A team of CVM researchers led by Kimberly VanderWaal (VPM) was recently awarded a 4-year, $800,000 Agriculture and Food Research Initiative (AFRI) grant from the United States Department of Agriculture (USDA) and the National Institute of Food and Agriculture (NIFA). The study aims to create an “integrative data science” platform to predict the ability of PRRSV-2 variants to provoke an immune response and spread across farms. The platform will use interconnected machine learning tools from structural biology, computational immunology, and genomic epidemiology.
The circulation of porcine reproductive and respiratory syndrome virus-type 2 (PRRSV-2) is a primary constraint to swine health and production. PRRSV-2 is a rapidly evolving RNA virus impacting roughly 30–50% of breeding farms. With an economic burden of over $600 million in the U.S. alone, PRRSV-2 is the most important endemic disease to the U.S. swine industry.

※

▶ **WORK INSTRUCTION A**
Do these statements agree with the grant announcement? Answer yes or no for each, quoting the words of the grant announcement that decide it.
(i) The grant covers a period of four years.
(ii) PRRSV-2 affects more than half of breeding farms.
(iii) PRRSV-2 is a DNA virus.
▶ **WORK INSTRUCTION B**
What does the grant announcement say in reply to each of these?
(i) Who leads the team of CVM researchers?
(ii) What is the economic burden of PRRSV-2 in the U.S.?
(iii) From which three fields will the platform's machine learning tools come?
▶ **WORK INSTRUCTION C**
Rewrite the grant announcement between "A team of CVM" and "and genomic epidemiology.", inclusive, switching "platform" to "framework".

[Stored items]
※

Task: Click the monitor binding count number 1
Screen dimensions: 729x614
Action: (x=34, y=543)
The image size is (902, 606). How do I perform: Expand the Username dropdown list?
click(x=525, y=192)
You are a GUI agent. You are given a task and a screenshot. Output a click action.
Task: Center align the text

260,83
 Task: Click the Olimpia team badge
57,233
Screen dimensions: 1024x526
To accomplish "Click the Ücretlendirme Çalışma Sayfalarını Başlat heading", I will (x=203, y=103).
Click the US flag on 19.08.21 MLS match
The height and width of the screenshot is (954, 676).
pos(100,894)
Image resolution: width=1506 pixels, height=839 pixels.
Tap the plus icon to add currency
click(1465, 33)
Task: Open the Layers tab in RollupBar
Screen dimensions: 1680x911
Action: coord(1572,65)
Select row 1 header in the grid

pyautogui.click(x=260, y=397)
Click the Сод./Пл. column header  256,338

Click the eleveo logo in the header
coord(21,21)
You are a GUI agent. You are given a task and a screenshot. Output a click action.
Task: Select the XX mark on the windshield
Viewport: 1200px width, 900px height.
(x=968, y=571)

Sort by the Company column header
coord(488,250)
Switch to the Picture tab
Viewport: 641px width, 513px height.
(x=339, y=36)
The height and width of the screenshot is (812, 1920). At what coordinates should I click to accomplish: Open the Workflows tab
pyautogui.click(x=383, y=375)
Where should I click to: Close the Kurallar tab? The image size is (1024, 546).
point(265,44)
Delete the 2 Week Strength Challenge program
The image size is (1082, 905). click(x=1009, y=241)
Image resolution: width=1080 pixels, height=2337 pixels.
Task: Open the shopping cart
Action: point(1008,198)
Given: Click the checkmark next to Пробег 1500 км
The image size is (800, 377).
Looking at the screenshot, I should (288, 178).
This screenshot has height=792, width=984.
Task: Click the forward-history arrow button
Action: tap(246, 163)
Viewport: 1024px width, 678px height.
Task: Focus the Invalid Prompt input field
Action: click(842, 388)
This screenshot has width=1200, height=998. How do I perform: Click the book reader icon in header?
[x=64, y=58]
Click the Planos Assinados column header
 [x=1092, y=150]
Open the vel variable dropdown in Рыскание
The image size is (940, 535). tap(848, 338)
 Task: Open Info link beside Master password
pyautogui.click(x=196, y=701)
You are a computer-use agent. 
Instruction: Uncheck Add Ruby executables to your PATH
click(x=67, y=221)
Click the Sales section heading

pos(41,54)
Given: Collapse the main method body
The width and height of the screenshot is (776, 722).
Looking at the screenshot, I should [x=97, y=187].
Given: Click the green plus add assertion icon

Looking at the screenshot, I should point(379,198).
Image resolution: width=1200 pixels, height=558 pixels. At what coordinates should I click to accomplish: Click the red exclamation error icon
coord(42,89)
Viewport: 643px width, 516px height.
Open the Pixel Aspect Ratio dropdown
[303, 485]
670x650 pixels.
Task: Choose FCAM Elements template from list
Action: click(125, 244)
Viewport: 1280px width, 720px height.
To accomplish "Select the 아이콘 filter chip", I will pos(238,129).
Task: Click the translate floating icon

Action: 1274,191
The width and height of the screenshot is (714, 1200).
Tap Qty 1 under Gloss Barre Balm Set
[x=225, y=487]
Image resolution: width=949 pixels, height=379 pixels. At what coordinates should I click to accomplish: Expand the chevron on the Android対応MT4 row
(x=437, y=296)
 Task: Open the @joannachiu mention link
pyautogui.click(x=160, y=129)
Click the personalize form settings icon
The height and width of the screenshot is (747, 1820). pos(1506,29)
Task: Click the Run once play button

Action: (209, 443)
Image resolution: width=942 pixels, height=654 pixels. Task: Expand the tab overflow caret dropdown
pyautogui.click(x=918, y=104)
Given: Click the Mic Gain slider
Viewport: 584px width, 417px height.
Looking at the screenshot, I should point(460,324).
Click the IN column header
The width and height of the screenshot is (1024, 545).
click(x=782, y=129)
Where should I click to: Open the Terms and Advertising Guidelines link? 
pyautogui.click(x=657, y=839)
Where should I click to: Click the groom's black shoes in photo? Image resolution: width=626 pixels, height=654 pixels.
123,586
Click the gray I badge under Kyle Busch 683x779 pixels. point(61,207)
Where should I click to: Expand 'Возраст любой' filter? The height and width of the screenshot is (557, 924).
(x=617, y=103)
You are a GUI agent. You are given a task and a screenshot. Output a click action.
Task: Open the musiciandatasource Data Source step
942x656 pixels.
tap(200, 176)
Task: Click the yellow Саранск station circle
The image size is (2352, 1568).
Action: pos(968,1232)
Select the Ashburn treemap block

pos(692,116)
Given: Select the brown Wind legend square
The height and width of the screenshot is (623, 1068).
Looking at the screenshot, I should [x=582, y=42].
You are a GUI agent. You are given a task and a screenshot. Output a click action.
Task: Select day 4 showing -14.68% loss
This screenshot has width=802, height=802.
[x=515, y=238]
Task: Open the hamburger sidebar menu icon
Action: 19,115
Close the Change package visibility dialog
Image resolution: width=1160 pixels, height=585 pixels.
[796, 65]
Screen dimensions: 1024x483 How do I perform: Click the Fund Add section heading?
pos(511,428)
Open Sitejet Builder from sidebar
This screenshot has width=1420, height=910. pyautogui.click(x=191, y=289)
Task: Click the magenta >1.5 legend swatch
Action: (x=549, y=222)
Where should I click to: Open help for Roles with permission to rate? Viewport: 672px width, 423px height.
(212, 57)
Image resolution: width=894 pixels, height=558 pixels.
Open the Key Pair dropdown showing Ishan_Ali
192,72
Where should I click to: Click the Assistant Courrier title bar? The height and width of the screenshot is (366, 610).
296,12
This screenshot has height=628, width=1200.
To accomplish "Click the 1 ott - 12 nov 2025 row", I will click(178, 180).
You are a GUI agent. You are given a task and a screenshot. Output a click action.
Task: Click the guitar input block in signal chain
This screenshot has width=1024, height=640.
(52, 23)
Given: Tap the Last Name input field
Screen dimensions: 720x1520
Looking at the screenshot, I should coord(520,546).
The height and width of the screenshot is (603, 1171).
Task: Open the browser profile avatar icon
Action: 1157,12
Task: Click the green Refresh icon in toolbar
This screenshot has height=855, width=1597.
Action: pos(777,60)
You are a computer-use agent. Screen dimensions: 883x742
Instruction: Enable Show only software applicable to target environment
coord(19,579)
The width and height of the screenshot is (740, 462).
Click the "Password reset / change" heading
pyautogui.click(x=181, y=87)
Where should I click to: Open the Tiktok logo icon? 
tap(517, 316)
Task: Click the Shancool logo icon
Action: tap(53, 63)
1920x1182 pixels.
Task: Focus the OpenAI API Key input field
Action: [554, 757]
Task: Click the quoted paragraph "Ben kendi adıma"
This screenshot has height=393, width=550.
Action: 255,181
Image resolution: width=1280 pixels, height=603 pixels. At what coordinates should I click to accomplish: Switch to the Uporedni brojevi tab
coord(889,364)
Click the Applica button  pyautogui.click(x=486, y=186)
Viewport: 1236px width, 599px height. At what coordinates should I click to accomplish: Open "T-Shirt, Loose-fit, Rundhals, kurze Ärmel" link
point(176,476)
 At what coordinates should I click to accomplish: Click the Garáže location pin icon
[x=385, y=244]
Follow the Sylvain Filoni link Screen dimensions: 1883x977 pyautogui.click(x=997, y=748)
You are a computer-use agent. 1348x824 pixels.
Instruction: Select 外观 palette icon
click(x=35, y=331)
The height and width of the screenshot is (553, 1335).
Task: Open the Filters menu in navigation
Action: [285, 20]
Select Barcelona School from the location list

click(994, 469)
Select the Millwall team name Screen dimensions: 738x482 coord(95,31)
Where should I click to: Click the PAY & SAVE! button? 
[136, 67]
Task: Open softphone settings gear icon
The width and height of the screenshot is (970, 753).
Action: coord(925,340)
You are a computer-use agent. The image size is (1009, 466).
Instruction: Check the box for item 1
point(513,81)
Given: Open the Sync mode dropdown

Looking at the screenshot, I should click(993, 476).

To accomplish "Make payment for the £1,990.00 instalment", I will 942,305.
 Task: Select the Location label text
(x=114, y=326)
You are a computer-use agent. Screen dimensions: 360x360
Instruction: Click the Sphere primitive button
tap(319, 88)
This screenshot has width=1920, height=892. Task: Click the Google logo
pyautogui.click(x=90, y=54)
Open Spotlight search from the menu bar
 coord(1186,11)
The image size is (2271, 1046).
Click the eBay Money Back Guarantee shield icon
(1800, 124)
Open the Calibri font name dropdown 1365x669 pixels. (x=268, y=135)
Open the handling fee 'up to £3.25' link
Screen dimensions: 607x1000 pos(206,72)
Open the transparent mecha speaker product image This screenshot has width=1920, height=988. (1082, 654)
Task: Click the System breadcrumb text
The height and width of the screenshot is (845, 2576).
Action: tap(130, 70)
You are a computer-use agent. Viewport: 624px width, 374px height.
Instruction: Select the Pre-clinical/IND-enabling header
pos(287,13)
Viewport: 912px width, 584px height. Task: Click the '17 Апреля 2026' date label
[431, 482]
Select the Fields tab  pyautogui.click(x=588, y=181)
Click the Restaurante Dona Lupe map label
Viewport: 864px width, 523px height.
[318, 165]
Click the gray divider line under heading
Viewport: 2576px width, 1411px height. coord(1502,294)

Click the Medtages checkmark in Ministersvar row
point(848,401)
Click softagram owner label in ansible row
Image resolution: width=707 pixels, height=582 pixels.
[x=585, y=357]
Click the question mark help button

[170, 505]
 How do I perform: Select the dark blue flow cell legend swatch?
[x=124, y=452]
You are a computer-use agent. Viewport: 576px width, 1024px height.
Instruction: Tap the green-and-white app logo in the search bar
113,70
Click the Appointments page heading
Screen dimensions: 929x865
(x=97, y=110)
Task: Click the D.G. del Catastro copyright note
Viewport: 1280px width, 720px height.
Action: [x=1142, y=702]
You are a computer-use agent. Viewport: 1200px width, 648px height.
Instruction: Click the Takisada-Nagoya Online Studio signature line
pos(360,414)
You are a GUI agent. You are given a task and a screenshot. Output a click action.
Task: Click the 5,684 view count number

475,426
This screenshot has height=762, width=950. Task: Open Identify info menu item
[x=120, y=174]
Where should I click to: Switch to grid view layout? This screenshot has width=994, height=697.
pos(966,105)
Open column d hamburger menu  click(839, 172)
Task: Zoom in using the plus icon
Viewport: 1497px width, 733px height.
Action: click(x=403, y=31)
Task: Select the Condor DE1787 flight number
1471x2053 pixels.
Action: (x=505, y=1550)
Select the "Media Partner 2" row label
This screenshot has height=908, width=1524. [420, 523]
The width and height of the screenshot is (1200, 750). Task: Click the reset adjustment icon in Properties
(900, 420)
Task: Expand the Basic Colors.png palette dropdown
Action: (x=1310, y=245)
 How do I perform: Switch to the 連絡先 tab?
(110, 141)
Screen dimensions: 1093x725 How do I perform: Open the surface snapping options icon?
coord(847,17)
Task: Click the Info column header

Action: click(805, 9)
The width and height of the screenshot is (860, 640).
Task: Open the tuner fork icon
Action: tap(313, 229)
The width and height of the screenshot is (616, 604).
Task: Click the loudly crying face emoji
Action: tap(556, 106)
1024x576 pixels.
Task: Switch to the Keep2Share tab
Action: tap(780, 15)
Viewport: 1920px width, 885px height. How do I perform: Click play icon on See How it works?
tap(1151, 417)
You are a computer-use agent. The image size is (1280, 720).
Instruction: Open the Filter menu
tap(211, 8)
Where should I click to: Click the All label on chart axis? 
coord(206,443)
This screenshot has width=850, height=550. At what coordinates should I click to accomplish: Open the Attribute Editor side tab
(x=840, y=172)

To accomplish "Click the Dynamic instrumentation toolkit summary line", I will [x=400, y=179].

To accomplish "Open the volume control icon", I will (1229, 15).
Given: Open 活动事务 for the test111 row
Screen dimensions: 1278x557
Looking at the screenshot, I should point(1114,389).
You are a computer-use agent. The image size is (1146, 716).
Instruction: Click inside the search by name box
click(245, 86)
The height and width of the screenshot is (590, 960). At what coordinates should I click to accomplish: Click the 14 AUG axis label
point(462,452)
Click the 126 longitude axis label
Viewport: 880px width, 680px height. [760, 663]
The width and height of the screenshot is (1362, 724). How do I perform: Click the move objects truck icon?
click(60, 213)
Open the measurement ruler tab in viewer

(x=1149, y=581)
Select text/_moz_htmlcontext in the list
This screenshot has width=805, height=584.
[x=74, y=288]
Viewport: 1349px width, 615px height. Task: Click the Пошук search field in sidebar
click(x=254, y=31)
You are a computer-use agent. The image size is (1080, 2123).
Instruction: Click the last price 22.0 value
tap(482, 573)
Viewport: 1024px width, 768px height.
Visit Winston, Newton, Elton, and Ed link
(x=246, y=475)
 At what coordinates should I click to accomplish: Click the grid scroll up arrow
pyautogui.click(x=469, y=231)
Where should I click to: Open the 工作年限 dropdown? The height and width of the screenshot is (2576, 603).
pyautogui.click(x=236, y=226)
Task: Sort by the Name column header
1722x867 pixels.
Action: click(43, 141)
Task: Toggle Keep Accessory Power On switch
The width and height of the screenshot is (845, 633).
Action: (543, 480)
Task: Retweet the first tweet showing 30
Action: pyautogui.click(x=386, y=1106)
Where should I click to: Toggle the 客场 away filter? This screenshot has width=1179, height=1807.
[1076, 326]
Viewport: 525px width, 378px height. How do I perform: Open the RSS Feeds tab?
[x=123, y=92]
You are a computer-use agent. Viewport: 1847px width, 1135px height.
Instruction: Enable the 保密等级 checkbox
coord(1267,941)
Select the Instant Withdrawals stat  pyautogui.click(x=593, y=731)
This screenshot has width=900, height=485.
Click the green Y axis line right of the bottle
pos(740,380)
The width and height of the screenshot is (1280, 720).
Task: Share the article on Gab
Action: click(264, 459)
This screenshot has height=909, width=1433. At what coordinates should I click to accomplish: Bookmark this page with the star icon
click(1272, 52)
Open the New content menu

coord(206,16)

※

▶ **OUTPUT A**
(i) Yes: "a 4-year, $800,000 Agriculture and Food Research Initiative (AFRI) grant"
(ii) No: "impacting roughly 30–50% of breeding farms"
(iii) No: "PRRSV-2 is a rapidly evolving RNA virus"

▶ **OUTPUT B**
(i) Kimberly VanderWaal (VPM)
(ii) Over $600 million
(iii) Structural biology, computational immunology, and genomic epidemiology

▶ **OUTPUT C**
A team of CVM researchers led by Kimberly VanderWaal (VPM) was recently awarded a 4-year, $800,000 Agriculture and Food Research Initiative (AFRI) grant from the United States Department of Agriculture (USDA) and the National Institute of Food and Agriculture (NIFA). The study aims to create an “integrative data science” framework to predict the ability of PRRSV-2 variants to provoke an immune response and spread across farms. The framework will use interconnected machine learning tools from structural biology, computational immunology, and genomic epidemiology.